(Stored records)
******

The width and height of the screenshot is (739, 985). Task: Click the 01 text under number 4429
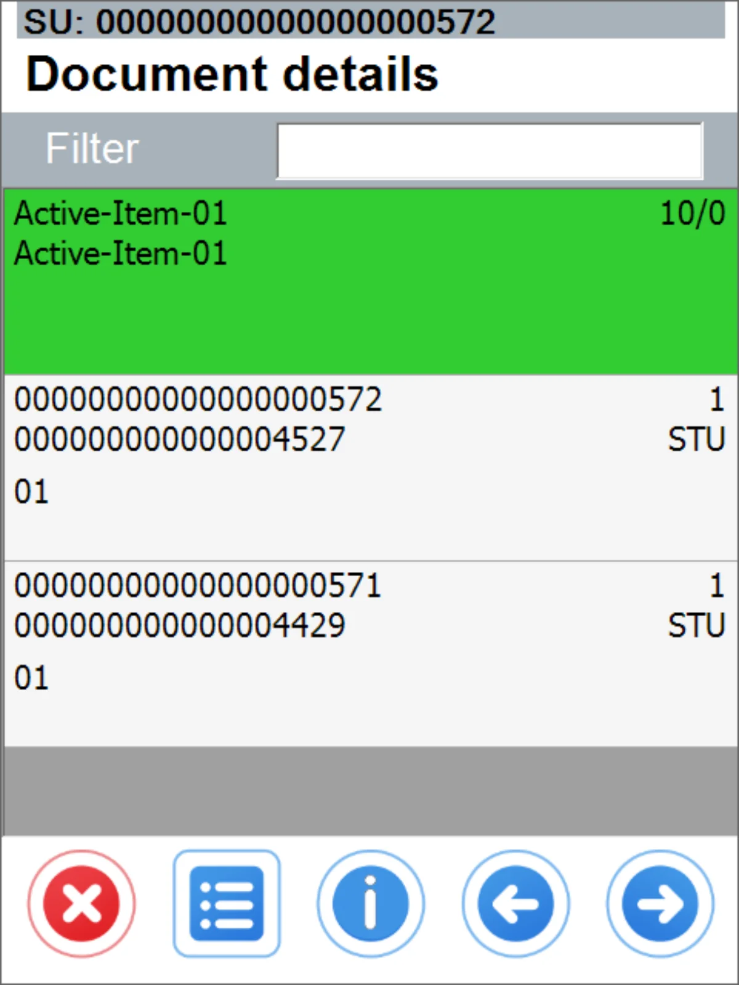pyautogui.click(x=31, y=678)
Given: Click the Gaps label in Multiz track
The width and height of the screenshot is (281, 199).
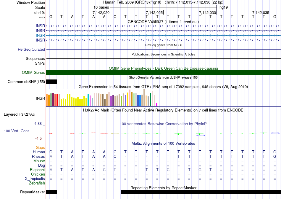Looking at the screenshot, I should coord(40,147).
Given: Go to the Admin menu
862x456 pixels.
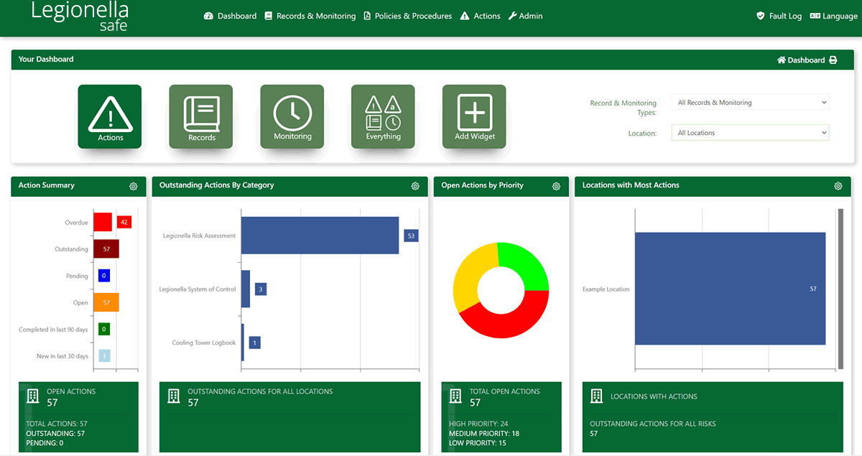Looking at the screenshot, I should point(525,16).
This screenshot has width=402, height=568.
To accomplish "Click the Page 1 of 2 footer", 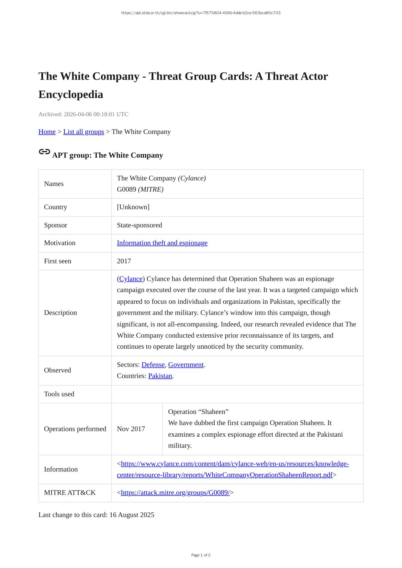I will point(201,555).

******

**WHAT TO WORK ON:**
Bring together all lines of the entries above in which the string "Given" occurs.

**TASK ANSWER:**
Given: Click the Gaps label in Multiz track
Given: Go to the Admin menu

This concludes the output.